Milhelm Attea v. Fin. Dept

Appellate Division of the Supreme Court of New York, Third Department
Jul 9, 1992
181 A.D.2d 210 (N.Y. App. Div. 1992)

Opinion

July 9, 1992

Appeal from the Supreme Court, Albany County, Paul E. Cheeseman, J.

Robert Abrams, Attorney-General (Lew A. Millenbach of counsel), for appellants.

Zdarsky, Sawicki Agostinelli (Joseph Zdarsky of counsel), for Milhelm Attea Brothers, Inc., respondent.

Williams, Stevens, McCarville Frizzell, P.C. (Timothy M. O'Mara of counsel), for Elias H. Attea, Jr., respondent. Duker Barrett (George F. Carpinello of counsel), for Oneida Indian Nation of New York, amicus curiae. Roland, Fogel, Koblenz Carr (Emilio Petroccione of counsel), for Empire State Petroleum Association, Inc., amicus curiae.

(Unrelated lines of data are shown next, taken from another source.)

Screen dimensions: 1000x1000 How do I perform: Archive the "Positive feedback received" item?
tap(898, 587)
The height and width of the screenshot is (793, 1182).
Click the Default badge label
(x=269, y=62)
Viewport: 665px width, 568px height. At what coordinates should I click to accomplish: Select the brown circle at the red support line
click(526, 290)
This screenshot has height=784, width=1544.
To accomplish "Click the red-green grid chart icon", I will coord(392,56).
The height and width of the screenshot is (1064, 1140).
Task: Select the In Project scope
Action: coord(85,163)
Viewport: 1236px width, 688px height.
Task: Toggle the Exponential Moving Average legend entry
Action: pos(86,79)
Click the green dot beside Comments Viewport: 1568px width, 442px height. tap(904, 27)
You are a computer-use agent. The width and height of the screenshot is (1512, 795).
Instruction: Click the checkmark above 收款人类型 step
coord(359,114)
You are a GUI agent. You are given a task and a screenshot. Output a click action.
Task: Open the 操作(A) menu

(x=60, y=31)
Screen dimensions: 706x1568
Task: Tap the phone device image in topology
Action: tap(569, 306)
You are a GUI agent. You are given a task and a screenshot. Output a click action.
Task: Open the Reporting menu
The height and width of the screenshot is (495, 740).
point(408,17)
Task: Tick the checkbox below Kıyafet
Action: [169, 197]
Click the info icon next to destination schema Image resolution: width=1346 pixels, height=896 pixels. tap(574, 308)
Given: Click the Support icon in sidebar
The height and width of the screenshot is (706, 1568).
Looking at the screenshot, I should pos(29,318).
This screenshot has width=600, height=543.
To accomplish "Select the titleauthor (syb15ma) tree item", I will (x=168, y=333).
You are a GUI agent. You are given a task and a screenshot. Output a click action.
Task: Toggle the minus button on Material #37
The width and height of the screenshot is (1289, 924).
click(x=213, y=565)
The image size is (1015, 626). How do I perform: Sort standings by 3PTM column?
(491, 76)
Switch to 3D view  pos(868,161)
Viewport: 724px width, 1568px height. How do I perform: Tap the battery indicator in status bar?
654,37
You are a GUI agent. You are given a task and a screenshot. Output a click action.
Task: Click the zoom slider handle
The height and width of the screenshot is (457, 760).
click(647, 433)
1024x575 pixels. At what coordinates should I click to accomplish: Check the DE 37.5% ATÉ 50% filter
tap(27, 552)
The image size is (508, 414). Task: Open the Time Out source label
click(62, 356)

This matter is before us on remand from the United States Supreme Court for further consideration in light of its recent opinion in Oklahoma Tax Commn. v Citizen Band Potawatomi Indian Tribe ( 498 U.S. 505, 111 S Ct 905). The underlying facts are set out in this court's prior decision ( 164 A.D.2d 300, appeal dismissed 77 N.Y.2d 989, lv denied 78 N.Y.2d 858, vacated ___ US ___, 112 S Ct 926).

In our initial review of the matter, we held that Herzog Bros. Trucking v State Tax Commn. ( 72 N.Y.2d 720, 724-725) compelled invalidation of the tax scheme in issue here on the ground of Federal preemption. We found that the scheme placed a burden upon wholesalers known as Indian traders, who are licensed by the Federal Government to trade with Indians (see, 25 U.S.C. § 261 et seq.), and that Congress had preempted the field of regulating trade with Indians on reservations (see, id.), thus foreclosing the imposition of supplementary State tax laws that impose burdens on Indian traders ( 164 A.D.2d 300, supra).

We note that the Federal preemption issue presented by the tax scheme in the instant case was not before the Supreme Court in Oklahoma Tax Commn. (supra). The Supreme Court indicated, however, in response to concerns based upon Indian sovereign immunity vis-a-vis enforcement of a scheme where Indians were required to collect and remit taxes due for sales to non-Indians, that "under today's decision, States may of course collect the sales tax from cigarette wholesalers, either by seizing unstamped cigarettes off the reservation * * * or by assessing wholesalers who supplied unstamped cigarettes to the tribal stores" (Oklahoma Tax Commn. v Citizen Band Potawatomi Indian Tribe, supra, 498 US, at ___, 111 S Ct, at 912).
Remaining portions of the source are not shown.